Here are a few things that have preoccupied me over the last few years. Things that have shaped the contours of my work and my thinking and that I think might be useful for anyone interested in ideas around adventure and play.

I suppose I think of all these things in the context of Coney because of the way in which they unfold. They all begin with a tiny rupture in seeming normality that is slowly picked away at until it reveals something complicated and messy and beautiful that was lurking there all the time amidst the apparent stability and mundanity of the real. I like the idea that art is not a thing in its own right, but a passageway into looking at what’s already there in a different way; revealing the secrets hidden in plain sight. That is what all of this material is about – secret societies, hidden systems, secret mechanisms – all simply ways of encouraging you to look with real purpose and attentiveness at the strangeness lurking in our own quotidian reality.
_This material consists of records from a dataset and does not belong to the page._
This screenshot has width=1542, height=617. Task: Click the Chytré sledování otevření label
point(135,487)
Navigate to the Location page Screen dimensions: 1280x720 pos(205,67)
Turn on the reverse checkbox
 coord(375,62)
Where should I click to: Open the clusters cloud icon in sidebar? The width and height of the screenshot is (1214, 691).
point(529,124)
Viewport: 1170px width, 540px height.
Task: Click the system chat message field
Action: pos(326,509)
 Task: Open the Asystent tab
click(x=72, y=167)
I also like all of these things because without exception they present all those mysterious systems and societies and adventures in distinctive, thoughtful and resonant ways. They don’t fall back on cliché and the laboured aesthetics of cod-victoriana or balloon-obsessed whimsy that I think can sometimes predominate in the world of game-making and adventure-setting. They feel like they’re operating within a reality that means something to me, rather than trying to escape to some bourgeois wonderland. It is that crooked way of looking at reality that most excites me in the stories and projects I try to make.

Behindlings – Nicola Barker
This is a book about a group of damaged outsiders following an old man called Doc in the endless pursuit of a quasi-mythical figure responsible for a treasure hunt that no one can really remember the beginning of. Nuff said.
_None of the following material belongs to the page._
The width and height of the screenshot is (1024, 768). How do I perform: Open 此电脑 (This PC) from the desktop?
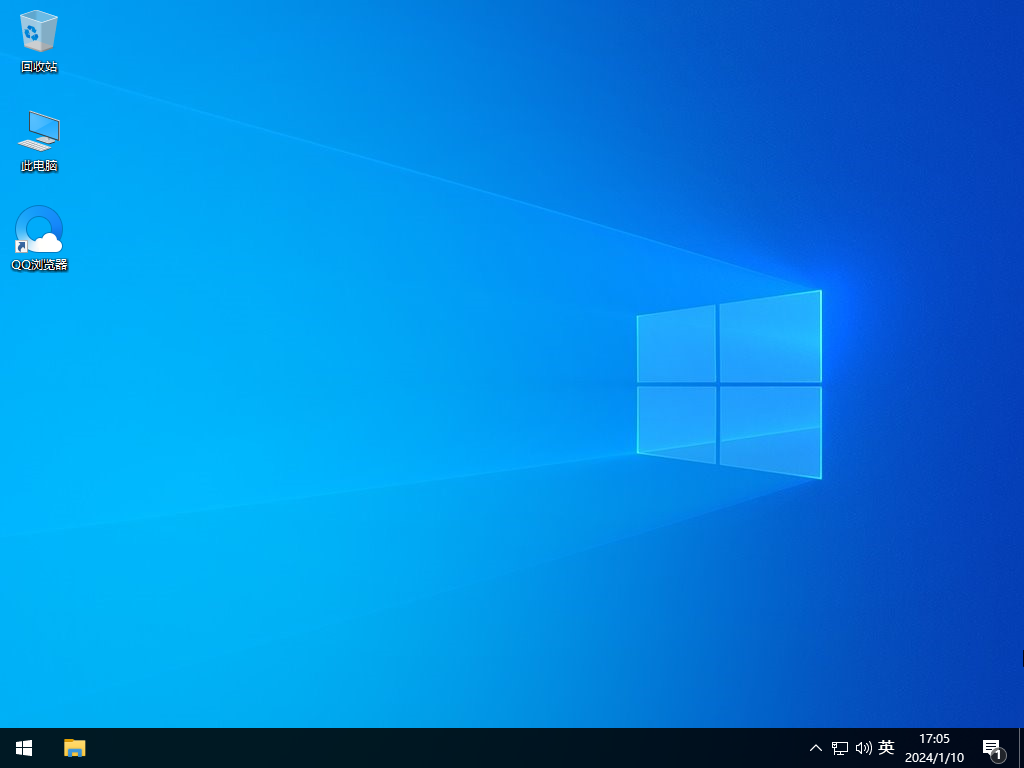pos(38,131)
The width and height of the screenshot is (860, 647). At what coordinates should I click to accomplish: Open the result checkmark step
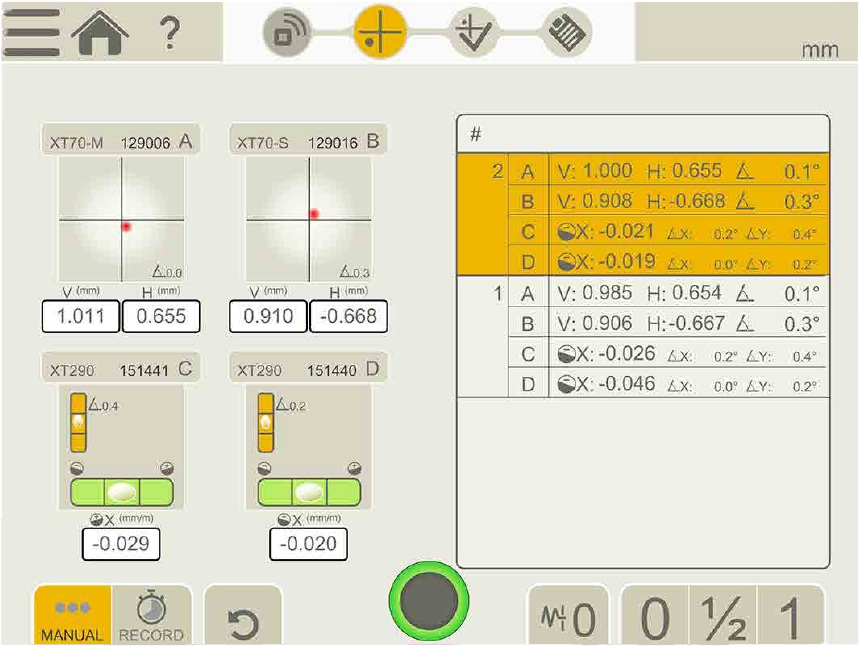(x=474, y=35)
If on a Winter’s Night a Traveler – Italo Calvino
This is a brilliant, beguiling, post modern book about books and about love. It’s one of the most performative books you’ll ever read and a great example of how to create any work of art that constantly undermines its audience’s expectations.

Raw Notes – Claes Oldenburg
Essays on the blurring of art and life – Allan Kaprow
The Happenings artists of New York in the 1960s created delirious, impenetrable underground performances and playful experiences. We owe them a lot of our DNA and more people should know that.
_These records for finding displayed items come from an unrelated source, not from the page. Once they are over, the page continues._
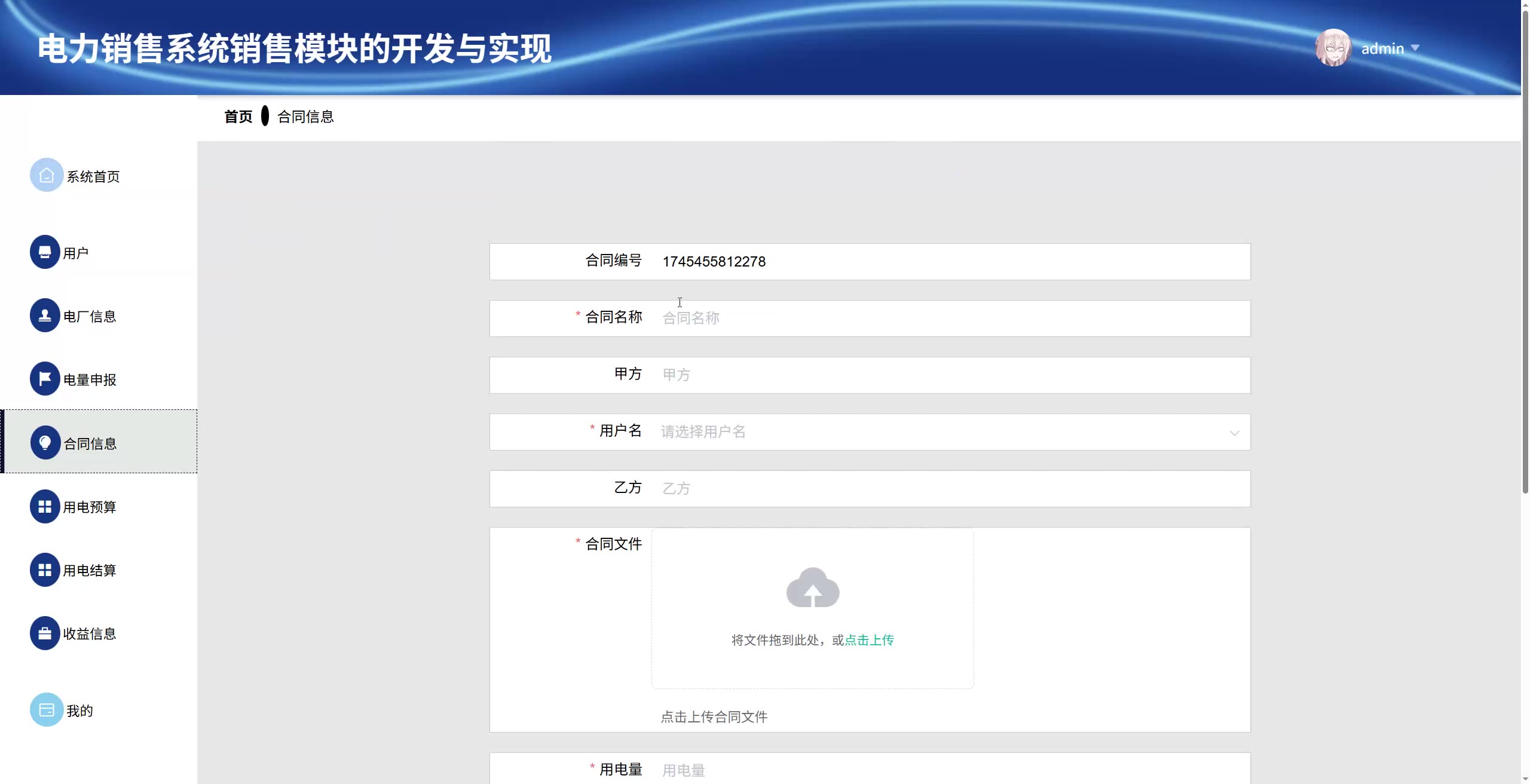Screen dimensions: 1530x784
Task: Go to 首页 in the breadcrumb
Action: click(x=238, y=117)
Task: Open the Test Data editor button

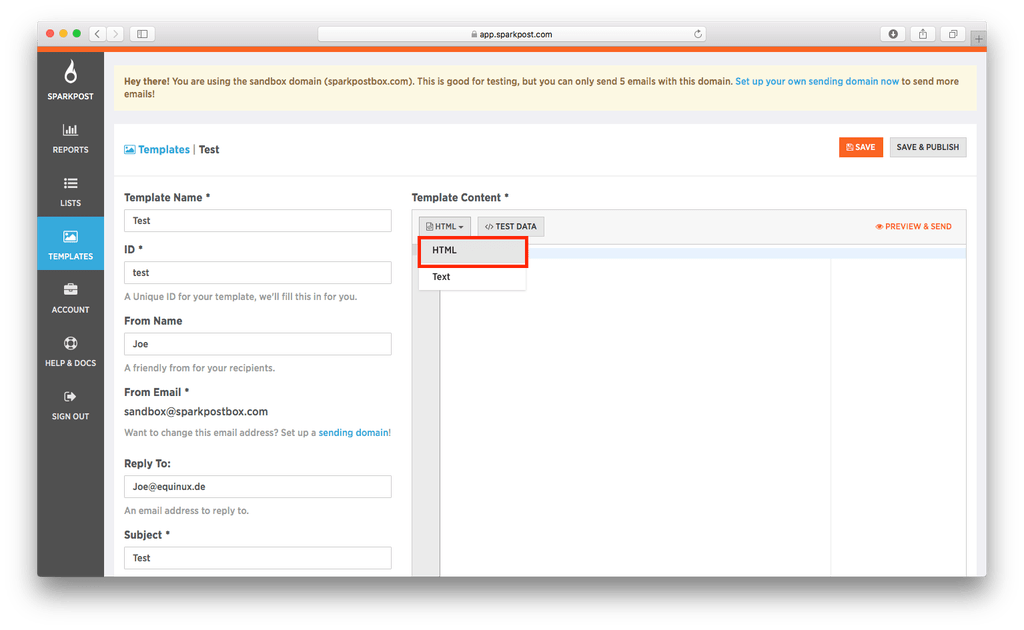Action: [x=510, y=227]
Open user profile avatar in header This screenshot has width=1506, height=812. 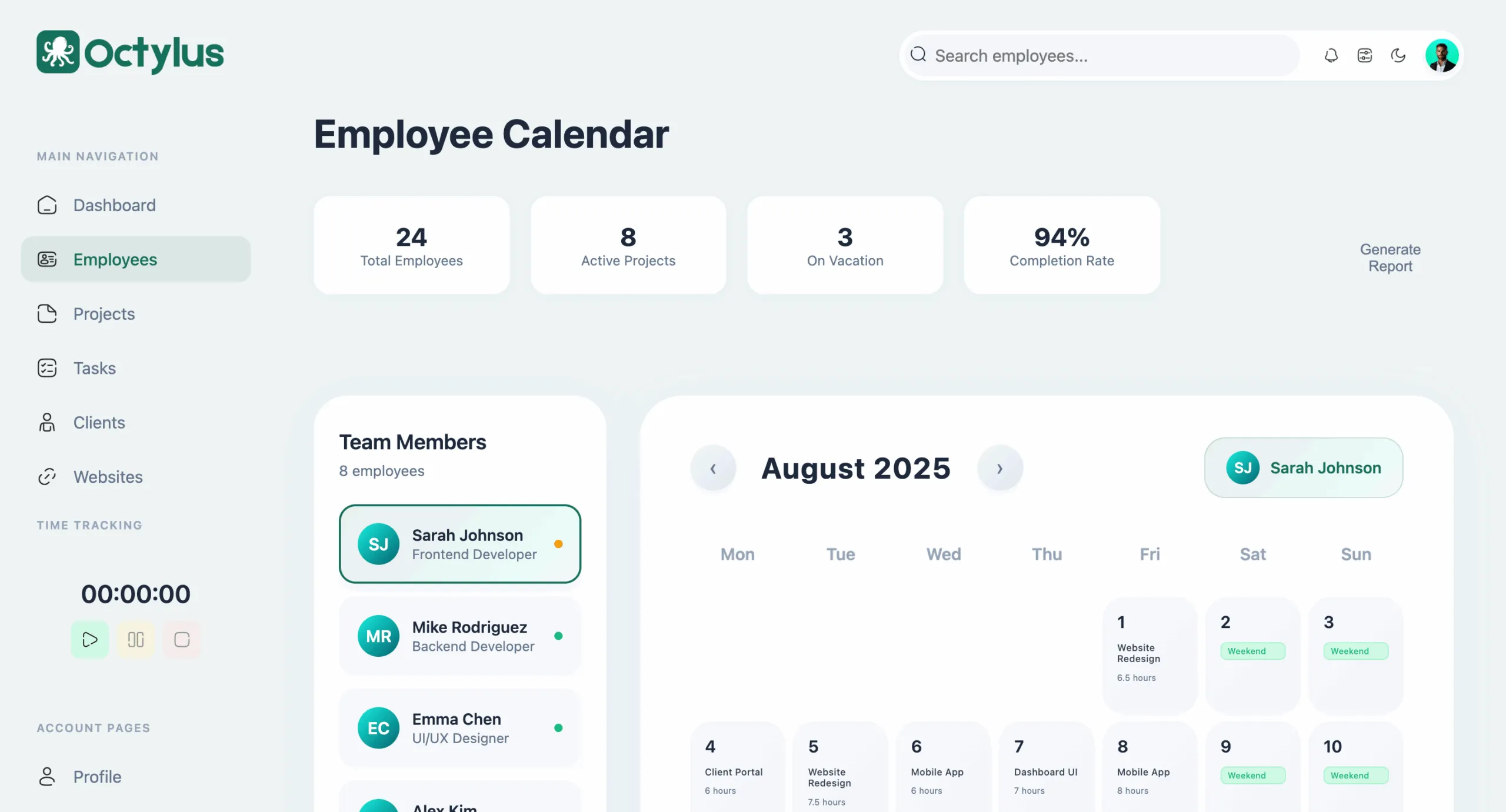1441,55
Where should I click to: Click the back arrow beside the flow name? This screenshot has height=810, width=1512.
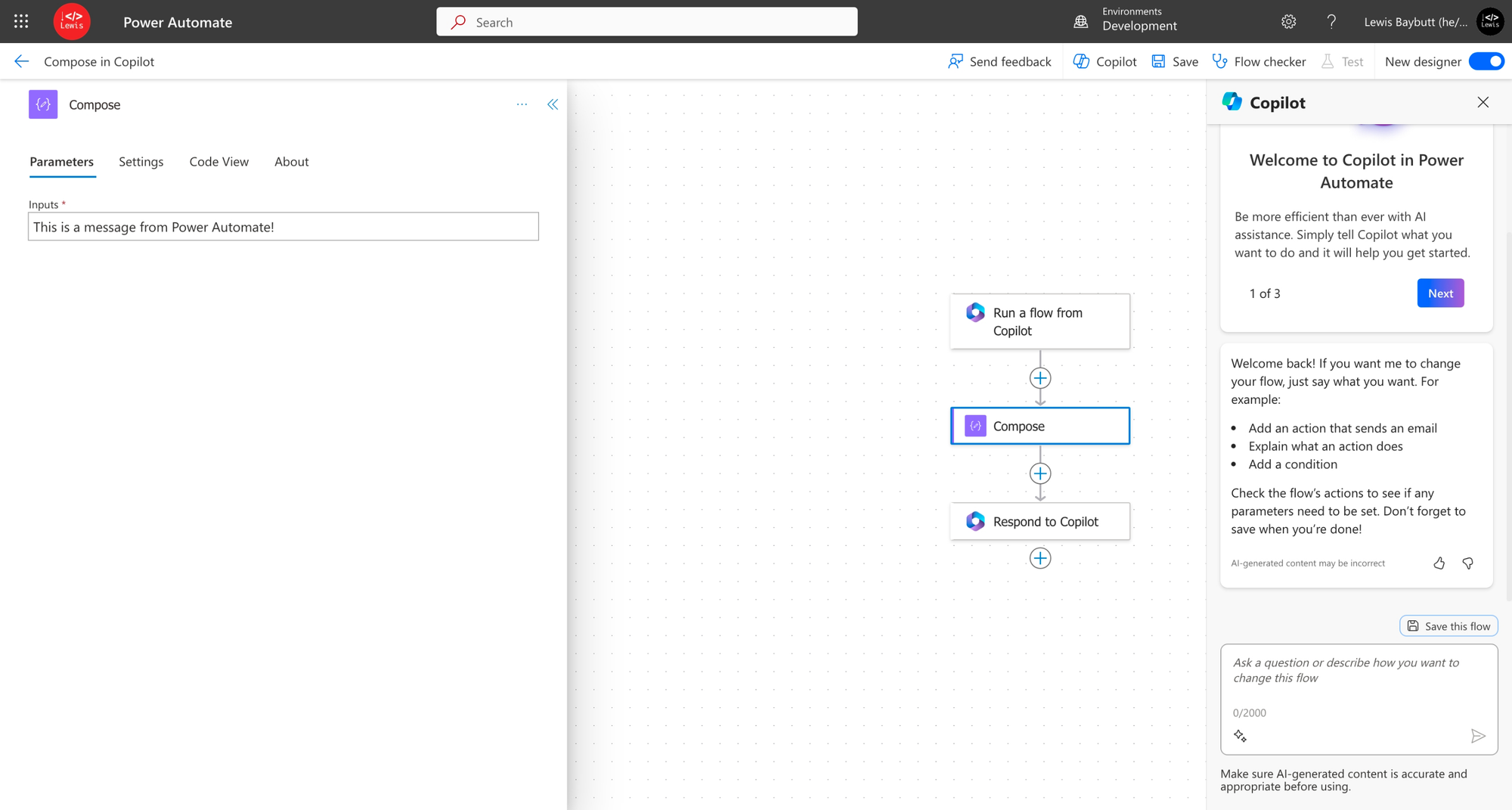click(21, 62)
Hiding the Elephant – Jim Steinmeyer
This is the most beautiful book you’ll ever read about the mechanics of illusion.

London: City of Disappearances – edited by Ian Sinclair
Anyone working in London, and even those who aren’t, should absolutely explore this anthology of tales from a hidden London that was gone before we even knew it was there. It is all about subcultures, myths, secret communities and apocryphal happenings. It also fuses fact and fiction quite beautifully.

D B Cooper
The Taman Shud case
These are real stories of strange things. The first I can’t remember how I found out about, but the second I was introduced to by Chris Thorpe. They speak for themselves about the delirious, discomforting strangeness of the real world. I wish I could make anything as absorbingly disturbing as either of these events.

Adam Curtis’ BBC Blog
Read everything and anything that comes up on Adam Curtis’ blog. He uses the history of television to tell us about ourselves, finding compulsively strange things in forgotten archives. Beautiful insights into our own hidden weirdness.